Biraz Hasankeyf'in tarihinden ve konumundan bahsetmek isterim. Hasankeyf insanlık tarihinin en eski yerleşim yerlerinden biri olarak adlandırılan Mezopotamya bölgesinde yer alır.  Batman'a bağlı iki yakasını Dicle  nehrin ayırdığı tarihi bir ilçedir. Eski şehrin tarihi 10.000 yıl öncesine kadar gitmektedir. 1981 yılında doğal koruma alanı ilan edilmiştir. Kuzeyden güneye kıvrılıp giden Dicle nehri üzerinde yer alması ve o günlerde ticaretin önemli bir kısmının nehir yoluyla yapılması nedeniyle Hasankeyf  ticari ve ekonomik olarak da gelişti.1232 yılında Hasankeyf'i Artuklular'dan alan Eyyubiler  henüz bölgeye tam hakim olamadan Moğol istilasıyla  karşı karşıya kaldı. Birçok yerleşim yeri gibi burasıda ağır tahribatlar aldı.

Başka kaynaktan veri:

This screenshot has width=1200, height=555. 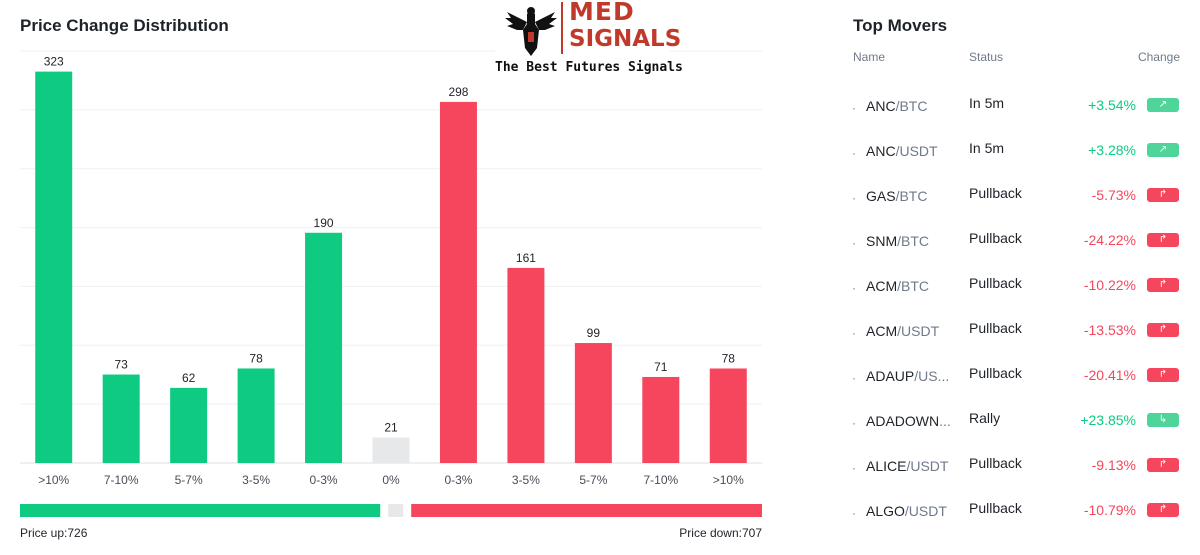 I want to click on logo-divider, so click(x=562, y=28).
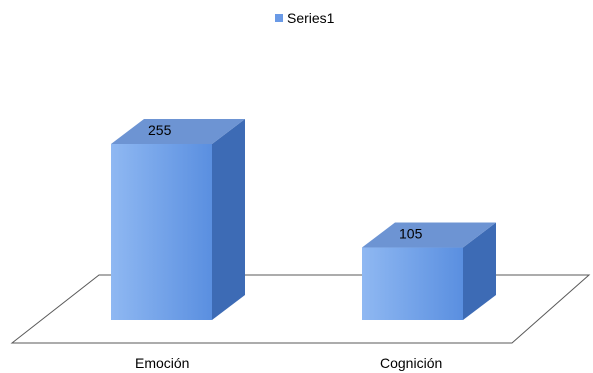 The width and height of the screenshot is (593, 373). Describe the element at coordinates (311, 18) in the screenshot. I see `legend-label: Series1` at that location.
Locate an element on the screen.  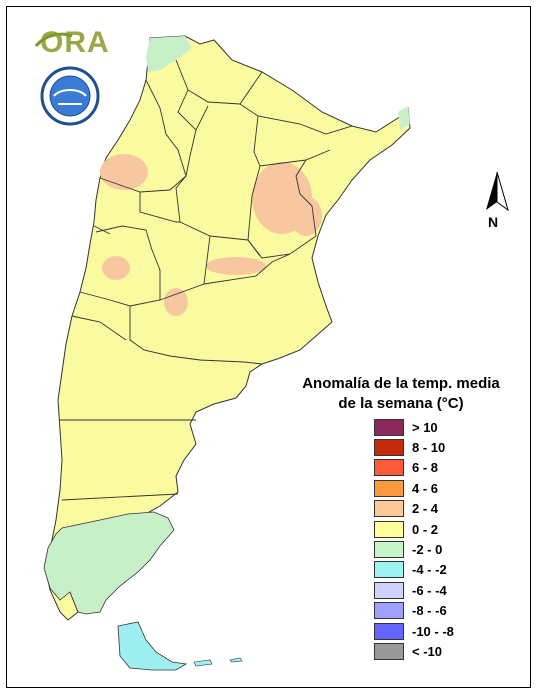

Eyyubiler Moğol istilasını atlattıktan sonra 14.yüzyılın başlarında Hasankeyf'i yeniden inşa etmeye başladılar. Sonunda Osmanlıların gücüne direnemeyen Safeviler'in baskılarıyla iyice yıpranan Eyyubiler ,1515 yılında burayı Osmanlı İmparatorluğuna bıraktı.



İnsanların binlerce yıl önce bu mağaralar içinde yaşadığını hayal ettiğimde,buralar da yaşam nasıldı acaba demeden edemiyorum.Hele şimdi bu kültürel mirasın sular altında kalacağını düşünmek içimi o kadar acıtıyor ki bu duyguyu size anlatamam:((
Yavaş yavaş yukarıya çıkıyoruz.Muhteşem manzarayı yukarıdan görmek için sabırsızlanıyorum.
                                İnsanların binlerce yıl önce yaşadığı mağaralardan birinin içi..
Sonunda yukarıdayız.Birazdan sabırsızlandığım manzarayı göreceğim..

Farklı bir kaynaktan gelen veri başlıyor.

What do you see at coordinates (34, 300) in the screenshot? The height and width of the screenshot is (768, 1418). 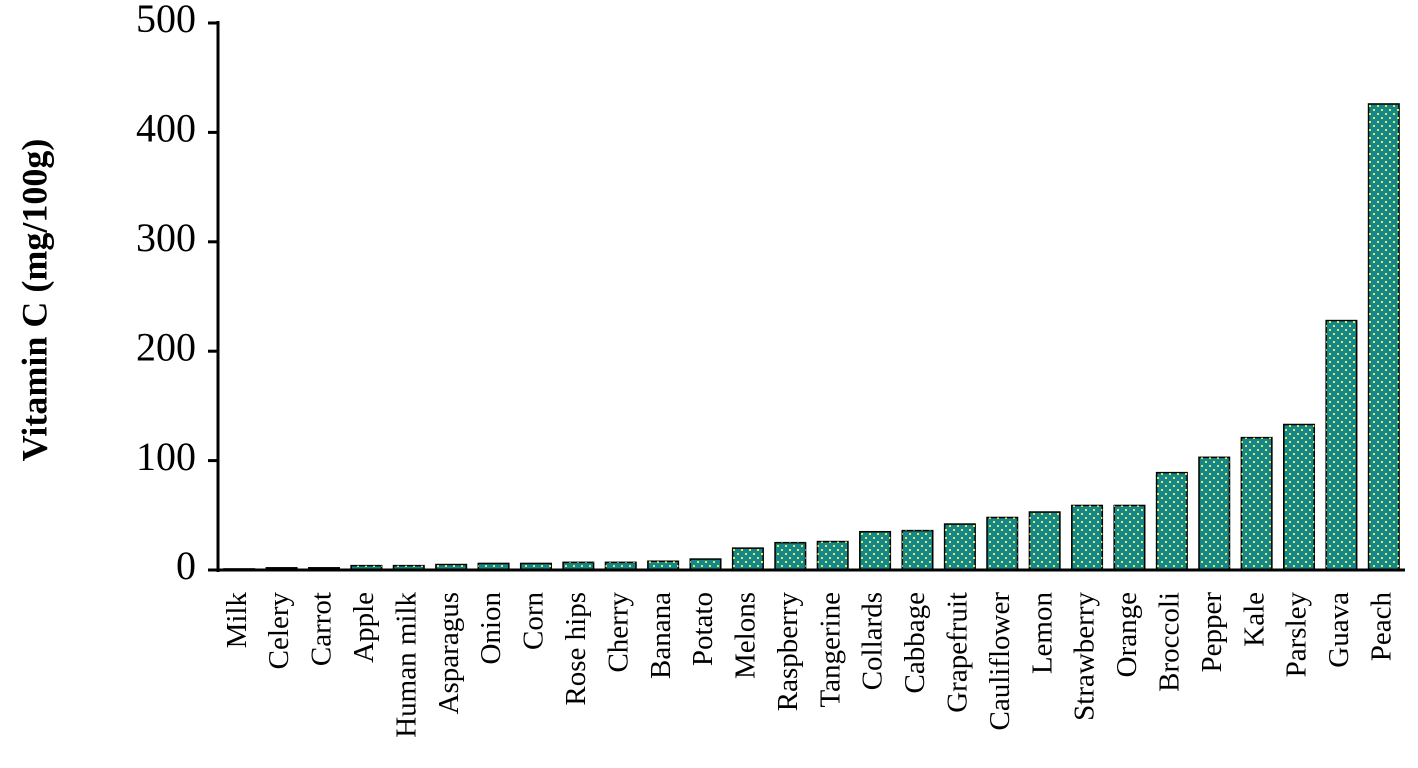 I see `y-axis-label: Vitamin C (mg/100g)` at bounding box center [34, 300].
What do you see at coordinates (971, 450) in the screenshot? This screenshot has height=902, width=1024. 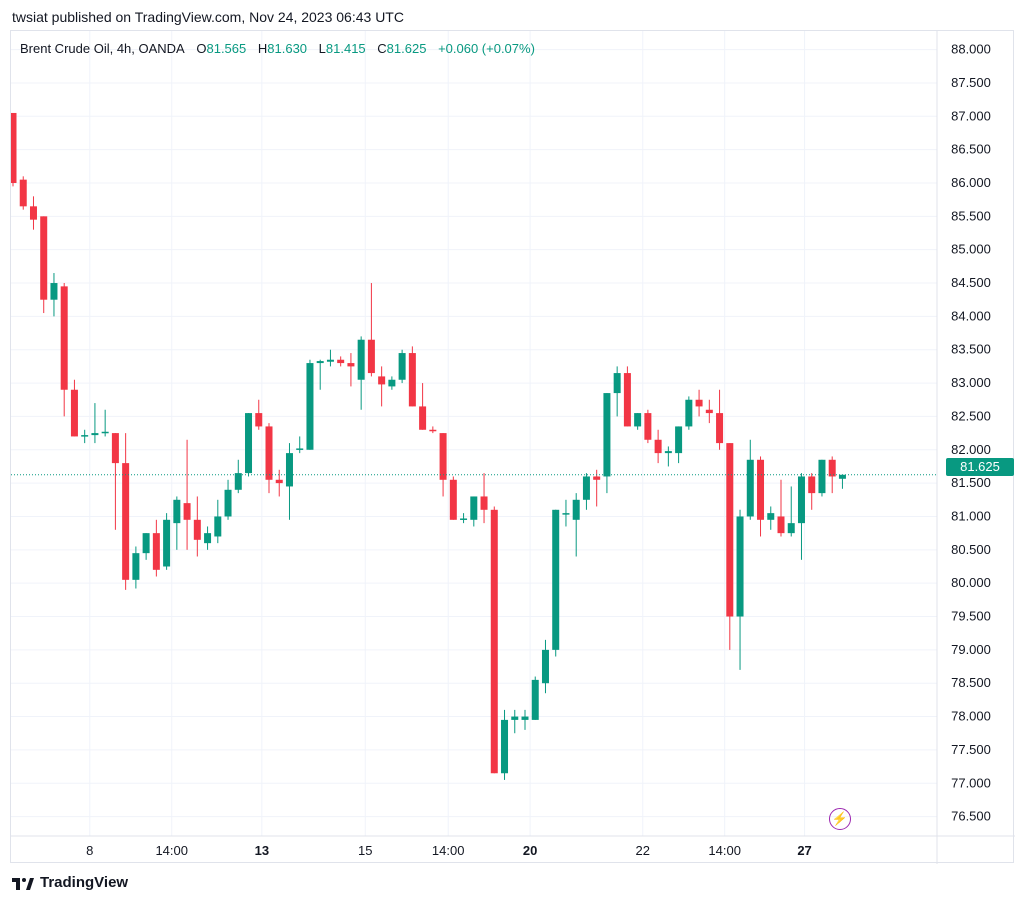 I see `y-tick-label: 82.000` at bounding box center [971, 450].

Evet...  sonunda hep televizyonda gördüğüm o muhteşem manzarayı şimdi kendi gözlerimle görüyorum. Ne mi  hissediyorum?Büyülenmiş bir biçimde manzaranın tadını çıkarıp kendi gözlerimle seyre dalıyorum.

                                              Buda akıp giden Dicle nehri'in yukarıdan görünüşü...
       Bunlarda Osmanlı zamanında yapılmış eserlerden geriye kalanlar.. Maalesef  tarihimize ve kültürel miraslarımıza hiç bir zaman gerekli değeri vermediğimizin kanıtı gibiler dimi?


      Burada fark ettiyseniz köprünün üstünden geçen onlarca koyun ve keçi sürüsüne tanıklık ediyoruz.

Herkes yavaş yavaş aşağıya  inmeye başladı, resimde de görüldüğü gibi ,ama ben inmek istemiyordum biraz daha kalmak istiyordum. Sanki biraz daha kalsam yetecekmiş gibi. Sonunda rehberimin de uyarısıyla yavaş yavaş aşağıya inmeye doğru yol alıyorum.. Manzaradan ayrılmanın verdiği buruklukla beraber...
                                                      Son bir kez dönüp arkama bakıyorum:(((
Bunlarda inerken çektiğim fotoğraflar...


Daha sonra Hasankeyf'den ayrılıp. Mardin'e doğru yol alıyoruz.